• **EXERCISE REQUIREMENTS**: Reproduce the rows below word for word, starting at the row that contains "Given: Click the 'Machine Folder:' label" and ending with the final row. Omit the pictures from your answer.

⟨

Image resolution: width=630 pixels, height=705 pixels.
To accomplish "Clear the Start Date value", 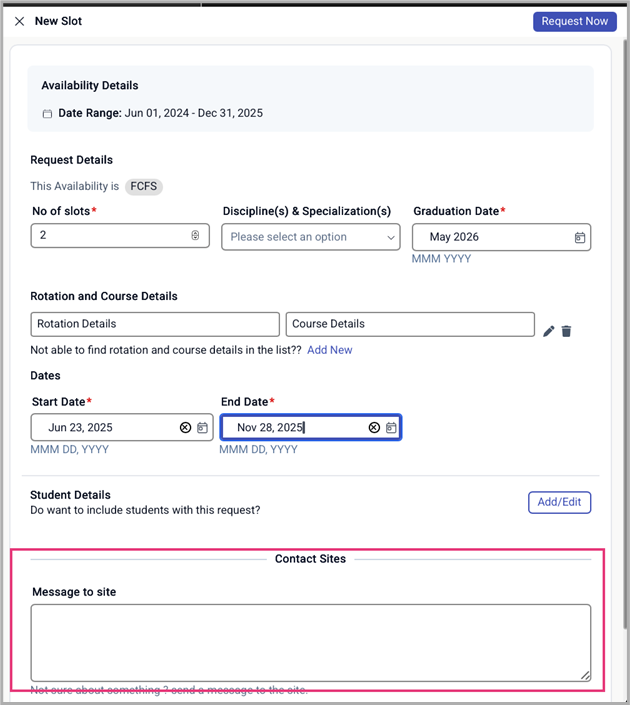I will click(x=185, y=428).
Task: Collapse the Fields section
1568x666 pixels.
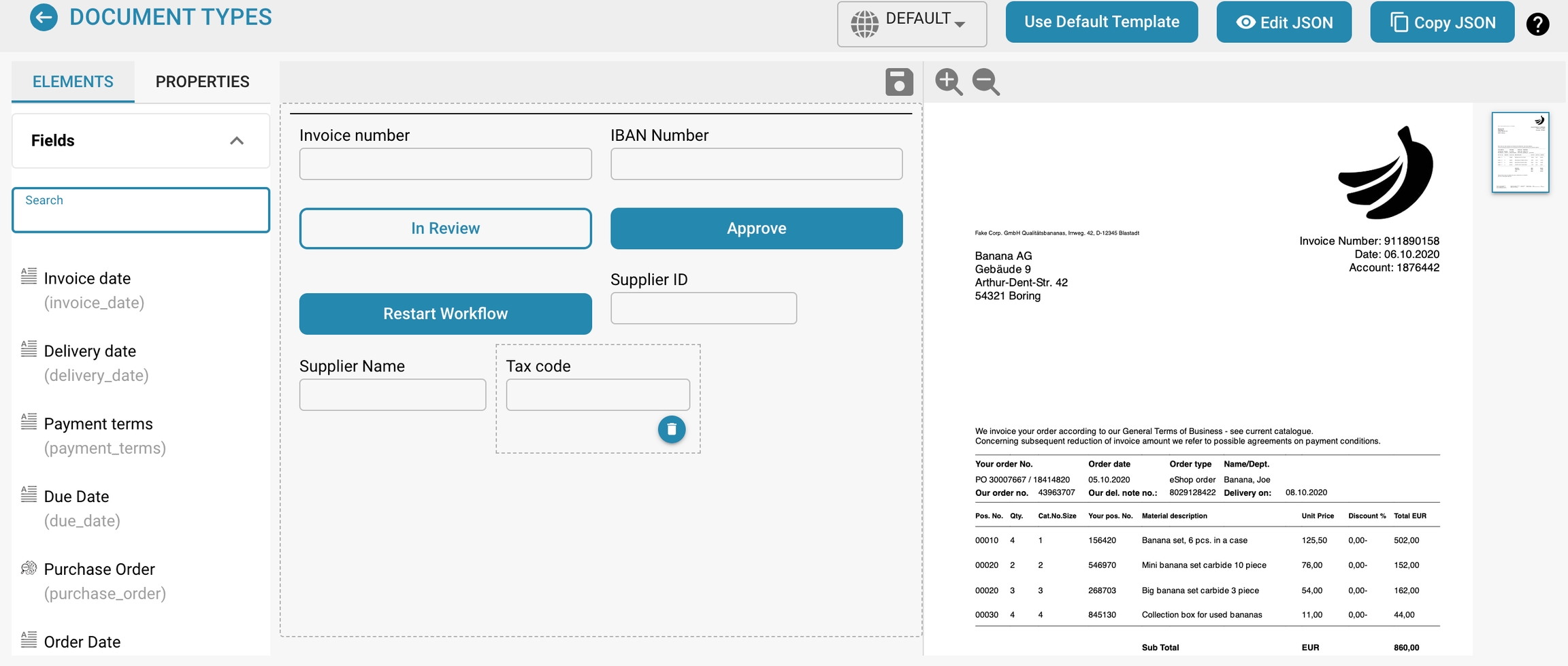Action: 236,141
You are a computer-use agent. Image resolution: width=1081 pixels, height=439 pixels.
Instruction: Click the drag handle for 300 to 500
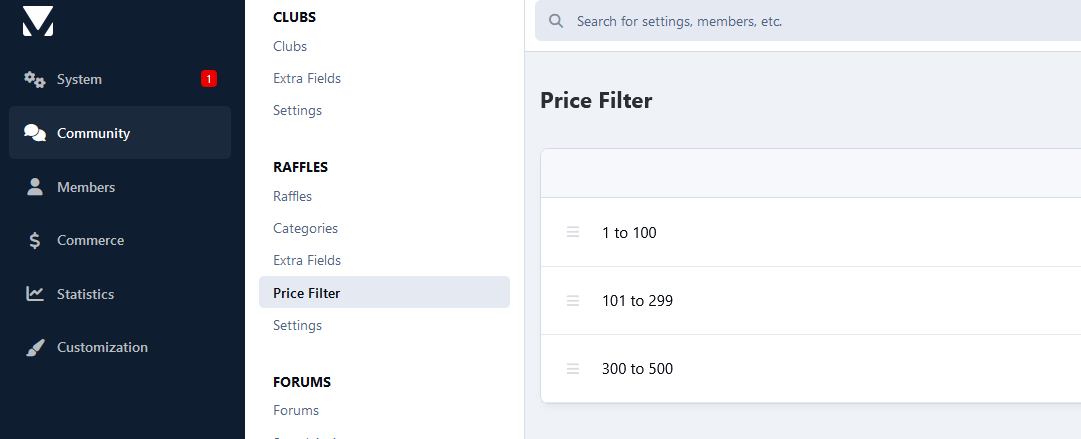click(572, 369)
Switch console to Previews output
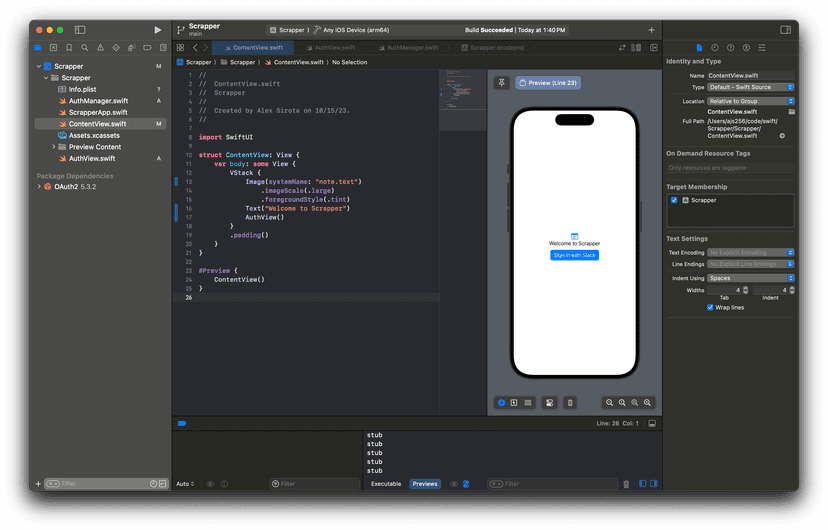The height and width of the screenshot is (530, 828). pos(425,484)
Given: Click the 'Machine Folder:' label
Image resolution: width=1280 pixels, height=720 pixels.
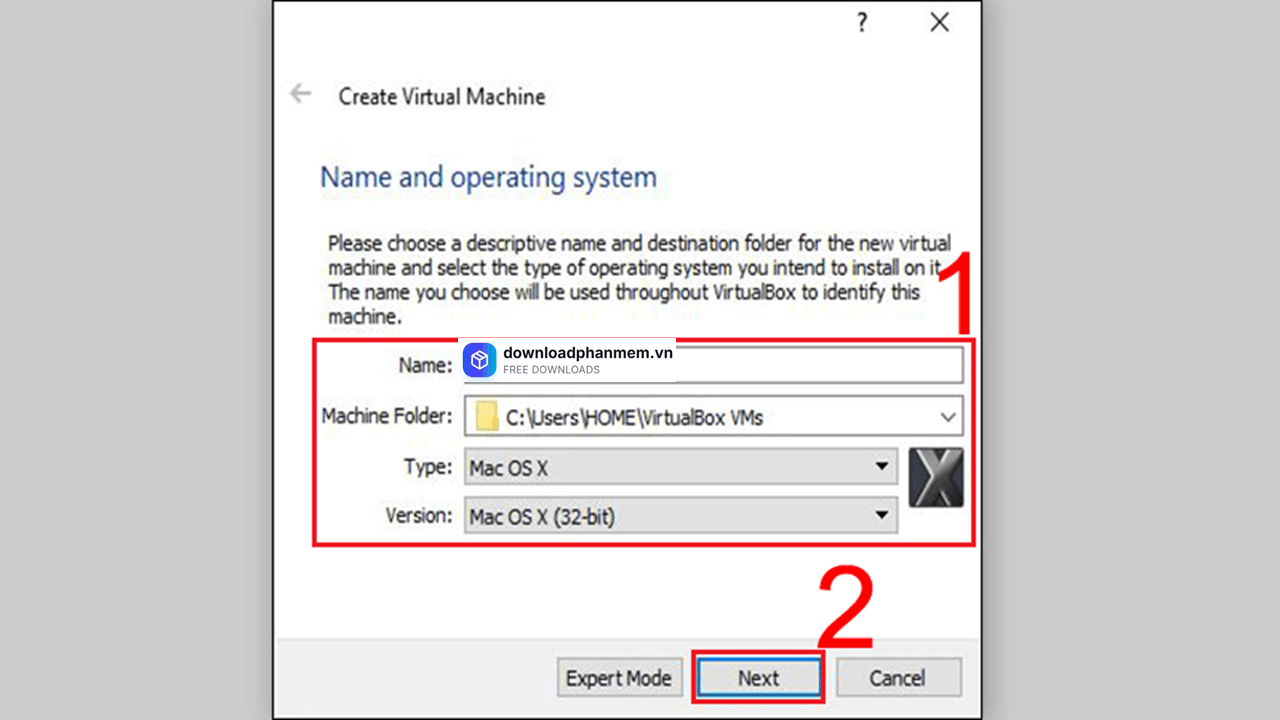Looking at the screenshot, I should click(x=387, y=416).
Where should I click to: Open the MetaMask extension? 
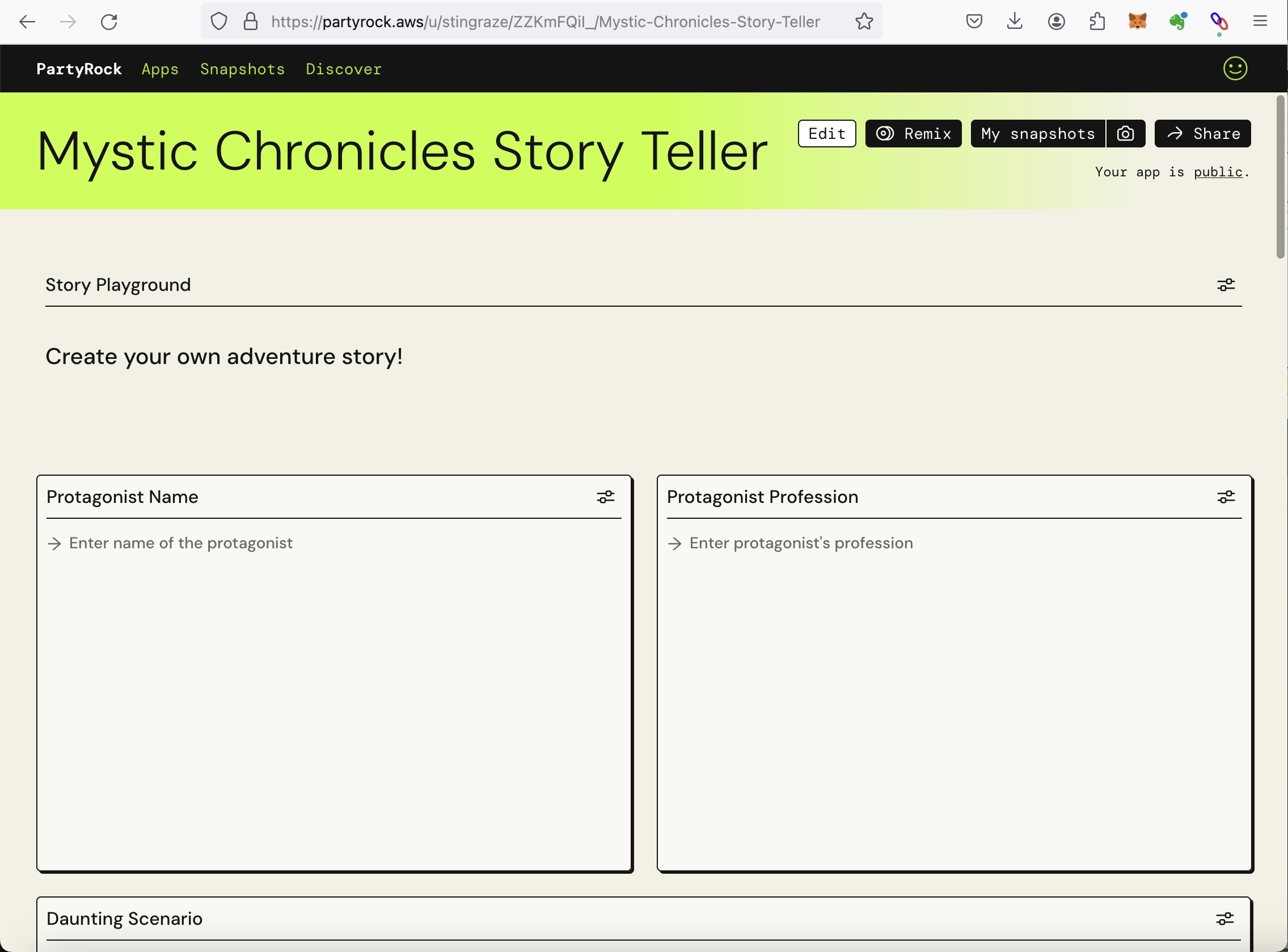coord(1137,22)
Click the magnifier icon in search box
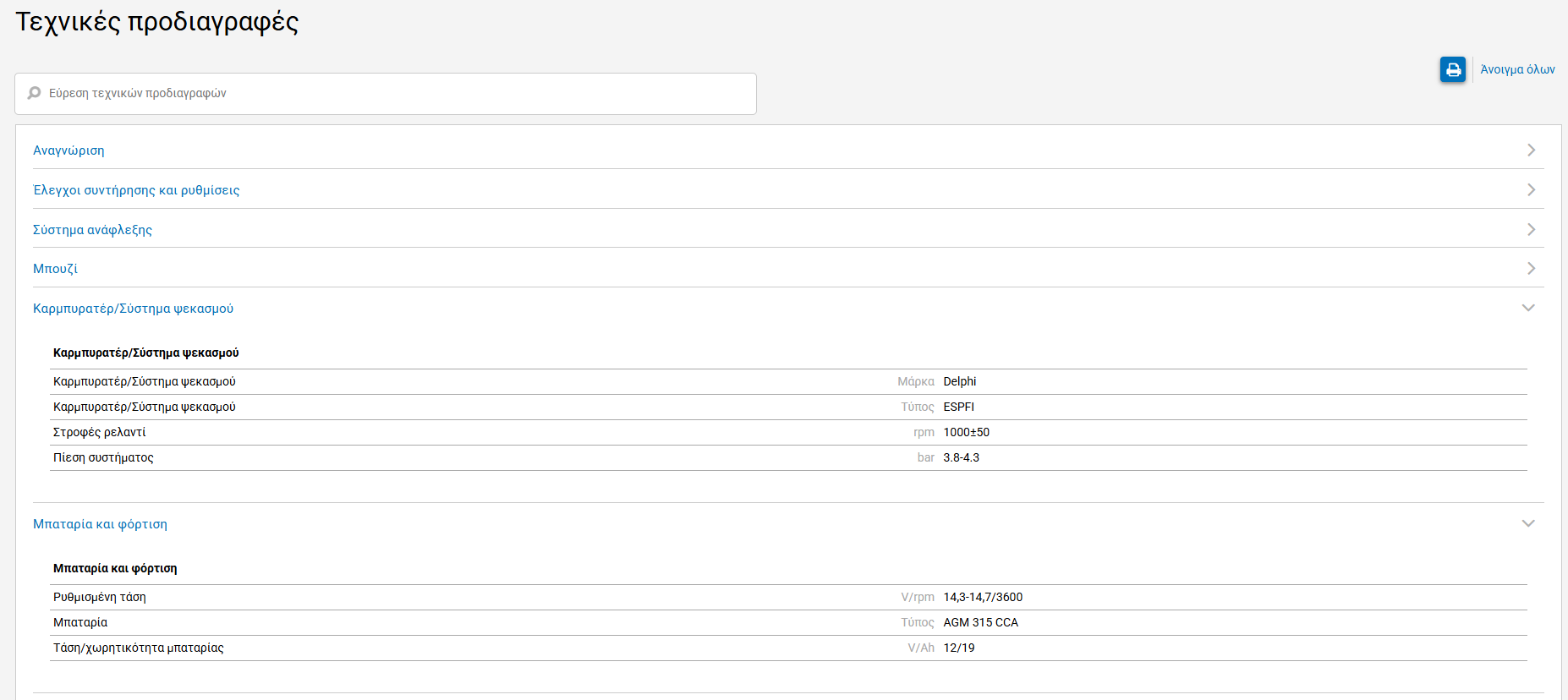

⟩

• **THE RESULT**:
Given: Click the 'Machine Folder:' label
Image resolution: width=1280 pixels, height=720 pixels.
Looking at the screenshot, I should click(x=387, y=416).
Where should I click to: Open the MetaMask extension? 
coord(1137,22)
Click the magnifier icon in search box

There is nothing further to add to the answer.